On March 3, 2025 (the “Issue Date”), Safe & Green Holdings Corp. (the “Company”) executed and issued a Promissory Note (“Note”) in favor of GS Capital Partners, LLC (the “Lender”) in the aggregate principal amount of $360,000 (the “Principal”), and an accompanying Securities Purchase Agreement (the “SPA”) and Registration Rights Agreement (the “RRA”).
The Note was purchased by the Lender for a purchase price of $300,000, representing an original issue discount of $60,000. The Note shall bear interest at a rate of fifteen percent (15%) per annum, with the understanding that the first twelve months of interest under the Node (equal to $54,000), shall be guaranteed and earned in full as of the Issue Date. Any amount of Principal or interest due under the Note which is not paid when due shall bear interest at eighteen percent (18%) per annum (“Default Interest”). The Note may not be prepaid in whole or in part except as explicitly set forth in the Note. The Company shall make monthly payments on the Note in the amount of $44,000, due and payable on the 3rd of each month commencing on June 3, 2025, and ending on February 3, 2025, with a final payment due and payable on March 3, 2026, in the amount equal to any remaining outstanding balance of the Note.
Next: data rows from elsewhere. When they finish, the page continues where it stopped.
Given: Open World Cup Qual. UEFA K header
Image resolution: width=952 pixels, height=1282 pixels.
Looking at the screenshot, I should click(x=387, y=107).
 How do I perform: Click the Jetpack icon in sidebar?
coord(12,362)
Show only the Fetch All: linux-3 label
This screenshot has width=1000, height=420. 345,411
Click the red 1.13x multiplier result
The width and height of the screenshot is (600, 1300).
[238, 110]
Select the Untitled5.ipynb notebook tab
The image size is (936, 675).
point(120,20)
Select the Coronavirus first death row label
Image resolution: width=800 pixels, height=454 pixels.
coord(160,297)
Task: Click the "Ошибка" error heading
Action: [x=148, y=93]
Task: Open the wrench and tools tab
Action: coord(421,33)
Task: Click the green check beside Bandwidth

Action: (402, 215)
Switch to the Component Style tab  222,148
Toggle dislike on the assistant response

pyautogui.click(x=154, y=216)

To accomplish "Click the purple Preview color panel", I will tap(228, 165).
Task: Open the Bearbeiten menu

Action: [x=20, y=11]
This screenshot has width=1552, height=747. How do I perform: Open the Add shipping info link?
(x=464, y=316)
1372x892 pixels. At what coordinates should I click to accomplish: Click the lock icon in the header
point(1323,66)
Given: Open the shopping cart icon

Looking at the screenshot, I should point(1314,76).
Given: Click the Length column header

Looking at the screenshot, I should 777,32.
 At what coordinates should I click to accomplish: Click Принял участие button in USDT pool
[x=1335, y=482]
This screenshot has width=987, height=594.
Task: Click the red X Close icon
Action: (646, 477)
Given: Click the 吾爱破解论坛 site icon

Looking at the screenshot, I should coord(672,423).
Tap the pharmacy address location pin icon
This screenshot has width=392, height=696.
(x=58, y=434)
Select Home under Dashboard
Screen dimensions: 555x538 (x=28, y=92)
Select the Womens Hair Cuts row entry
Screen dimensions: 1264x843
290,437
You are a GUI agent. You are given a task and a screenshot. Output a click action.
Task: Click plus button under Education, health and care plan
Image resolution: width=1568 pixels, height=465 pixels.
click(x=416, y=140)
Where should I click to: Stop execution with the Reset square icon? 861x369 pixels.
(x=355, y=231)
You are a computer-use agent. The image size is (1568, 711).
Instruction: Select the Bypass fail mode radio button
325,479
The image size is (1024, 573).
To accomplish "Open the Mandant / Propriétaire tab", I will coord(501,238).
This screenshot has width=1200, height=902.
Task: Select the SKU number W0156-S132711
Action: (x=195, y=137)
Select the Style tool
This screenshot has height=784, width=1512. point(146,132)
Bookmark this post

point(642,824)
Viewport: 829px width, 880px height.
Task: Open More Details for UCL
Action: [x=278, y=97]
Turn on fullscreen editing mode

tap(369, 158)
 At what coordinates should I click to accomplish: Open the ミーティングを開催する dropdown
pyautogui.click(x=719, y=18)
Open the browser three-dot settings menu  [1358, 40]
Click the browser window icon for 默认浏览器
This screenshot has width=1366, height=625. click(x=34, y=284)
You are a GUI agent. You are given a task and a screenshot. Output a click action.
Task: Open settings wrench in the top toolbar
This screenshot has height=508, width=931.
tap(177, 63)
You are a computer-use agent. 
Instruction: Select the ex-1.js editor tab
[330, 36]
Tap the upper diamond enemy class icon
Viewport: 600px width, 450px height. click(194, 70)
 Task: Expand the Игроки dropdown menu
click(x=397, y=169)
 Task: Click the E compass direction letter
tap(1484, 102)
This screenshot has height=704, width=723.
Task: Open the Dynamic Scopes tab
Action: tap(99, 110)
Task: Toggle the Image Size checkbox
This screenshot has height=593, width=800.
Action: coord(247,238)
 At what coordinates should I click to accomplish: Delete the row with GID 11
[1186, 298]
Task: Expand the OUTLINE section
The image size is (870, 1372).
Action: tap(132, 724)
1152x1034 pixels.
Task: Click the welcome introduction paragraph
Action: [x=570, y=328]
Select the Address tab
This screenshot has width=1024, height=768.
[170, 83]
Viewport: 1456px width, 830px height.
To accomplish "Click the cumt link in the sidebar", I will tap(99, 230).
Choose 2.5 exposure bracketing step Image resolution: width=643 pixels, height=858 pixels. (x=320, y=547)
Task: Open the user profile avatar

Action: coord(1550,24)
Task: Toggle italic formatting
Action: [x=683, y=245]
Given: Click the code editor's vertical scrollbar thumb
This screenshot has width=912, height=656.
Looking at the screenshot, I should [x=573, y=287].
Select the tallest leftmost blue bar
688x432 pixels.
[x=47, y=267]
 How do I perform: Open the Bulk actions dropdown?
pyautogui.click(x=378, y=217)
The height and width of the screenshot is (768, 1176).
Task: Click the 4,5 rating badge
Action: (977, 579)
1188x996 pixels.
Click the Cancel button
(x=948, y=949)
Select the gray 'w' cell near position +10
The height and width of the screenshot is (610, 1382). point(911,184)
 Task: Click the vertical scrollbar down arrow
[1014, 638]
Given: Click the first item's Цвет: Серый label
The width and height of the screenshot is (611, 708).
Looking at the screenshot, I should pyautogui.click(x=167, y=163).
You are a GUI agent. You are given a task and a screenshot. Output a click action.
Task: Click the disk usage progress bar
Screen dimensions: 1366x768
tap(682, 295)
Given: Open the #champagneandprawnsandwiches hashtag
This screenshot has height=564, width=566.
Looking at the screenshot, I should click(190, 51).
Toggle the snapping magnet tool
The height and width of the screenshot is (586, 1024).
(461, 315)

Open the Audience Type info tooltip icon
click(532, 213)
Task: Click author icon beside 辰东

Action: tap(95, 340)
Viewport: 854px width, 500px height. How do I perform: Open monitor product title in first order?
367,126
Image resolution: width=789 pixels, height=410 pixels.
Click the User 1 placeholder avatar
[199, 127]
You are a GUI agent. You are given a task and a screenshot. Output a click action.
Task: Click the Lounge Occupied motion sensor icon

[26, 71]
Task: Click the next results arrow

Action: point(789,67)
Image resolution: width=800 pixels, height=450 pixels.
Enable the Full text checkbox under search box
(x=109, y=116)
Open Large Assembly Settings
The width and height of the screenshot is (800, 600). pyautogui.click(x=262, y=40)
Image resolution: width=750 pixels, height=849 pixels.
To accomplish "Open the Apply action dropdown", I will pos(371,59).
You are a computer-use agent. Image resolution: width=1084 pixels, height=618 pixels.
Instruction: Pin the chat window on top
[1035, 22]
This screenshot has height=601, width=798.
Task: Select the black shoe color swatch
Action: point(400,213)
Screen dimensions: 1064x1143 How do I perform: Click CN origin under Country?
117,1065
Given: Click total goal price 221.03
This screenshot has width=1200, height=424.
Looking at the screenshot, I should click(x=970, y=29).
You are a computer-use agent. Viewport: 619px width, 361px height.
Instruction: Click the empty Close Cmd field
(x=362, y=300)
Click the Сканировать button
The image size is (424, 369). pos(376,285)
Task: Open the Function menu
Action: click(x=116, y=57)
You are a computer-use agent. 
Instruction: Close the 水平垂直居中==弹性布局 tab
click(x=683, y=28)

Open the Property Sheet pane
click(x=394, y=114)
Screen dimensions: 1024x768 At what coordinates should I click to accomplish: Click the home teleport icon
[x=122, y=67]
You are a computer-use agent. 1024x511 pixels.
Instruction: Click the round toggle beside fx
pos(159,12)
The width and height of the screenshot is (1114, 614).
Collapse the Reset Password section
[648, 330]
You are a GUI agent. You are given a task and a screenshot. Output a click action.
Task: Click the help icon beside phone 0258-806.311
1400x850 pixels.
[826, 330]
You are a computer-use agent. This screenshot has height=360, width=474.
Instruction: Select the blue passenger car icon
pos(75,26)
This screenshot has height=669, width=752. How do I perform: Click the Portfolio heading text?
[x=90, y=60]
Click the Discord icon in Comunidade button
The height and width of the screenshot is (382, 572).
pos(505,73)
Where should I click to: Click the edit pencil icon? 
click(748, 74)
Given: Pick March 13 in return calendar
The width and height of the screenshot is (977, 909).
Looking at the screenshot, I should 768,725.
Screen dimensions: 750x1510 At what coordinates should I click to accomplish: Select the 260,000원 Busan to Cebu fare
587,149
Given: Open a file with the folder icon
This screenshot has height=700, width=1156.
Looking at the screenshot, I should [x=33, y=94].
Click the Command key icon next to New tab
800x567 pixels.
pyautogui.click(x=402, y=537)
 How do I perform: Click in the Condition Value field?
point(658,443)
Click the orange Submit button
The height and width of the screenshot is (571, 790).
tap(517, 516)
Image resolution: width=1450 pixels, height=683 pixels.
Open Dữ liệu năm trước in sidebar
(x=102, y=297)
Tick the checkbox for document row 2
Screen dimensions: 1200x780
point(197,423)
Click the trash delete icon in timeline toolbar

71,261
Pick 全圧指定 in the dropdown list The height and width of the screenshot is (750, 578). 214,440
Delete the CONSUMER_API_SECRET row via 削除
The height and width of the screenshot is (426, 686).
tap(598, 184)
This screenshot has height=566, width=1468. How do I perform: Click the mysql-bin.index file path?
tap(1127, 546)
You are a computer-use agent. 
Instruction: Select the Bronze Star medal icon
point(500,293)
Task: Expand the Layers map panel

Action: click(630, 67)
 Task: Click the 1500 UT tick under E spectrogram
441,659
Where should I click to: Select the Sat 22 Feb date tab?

The Lender will have the right to convert all or any portion of the then-outstanding Principal and interest including any Default Interest (as defined in the Note) into fully paid and non-assessable shares of common stock of the Company, par value $0.01 per share (the “Common Stock”). Such conversion right is wholly contingent and subject to the approval of such conversion by a sufficient amount of holders of the Company’s common stock to satisfy the shareholder approval requirements for such action as provided in Nasdaq Rule 5635(d) (“Shareholder Approval”). The Lender may, on any calendar day, at any time after Shareholder Approval of such conversion, convert all or any portion of the then-outstanding Principal and interest (including any Default Interest) into fully paid and non-assessable share of common stock, par value $0.01 per share, of the Company (the “Common Stock”). The per share conversion price into which the Principal, interest (including any Default Interest) shall be equal to $0.65, subject to adjustment as provided in the Note (the “Conversion Price”). If at any time the Conversion Price for any conversion would be less than the par value of the Common Stock, then at the sole discretion of the Lender, the Conversion Price may equal such par value for such conversion, and the conversion amount shall be increased to include Additional Principal (where “Additional Principal” means such additional amount to be added to the conversion amount to the extent necessary to cause the number of conversion shares issuable upon such conversion to equal the same number of conversion shares as would have been issued if the Conversion Price had not been adjusted by the Lender to the par value price. The Lender shall be entitled to deduct $1,750 from the conversion amount in each notice of conversion to cover Lender’s fees associated with each notice of conversion. The Note may not be converted into shares of the Company’s common stock if the conversion would result in the Lender and its affiliates owning an aggregate of in excess of 4.99% of the then-outstanding shares of the Company’s common stock.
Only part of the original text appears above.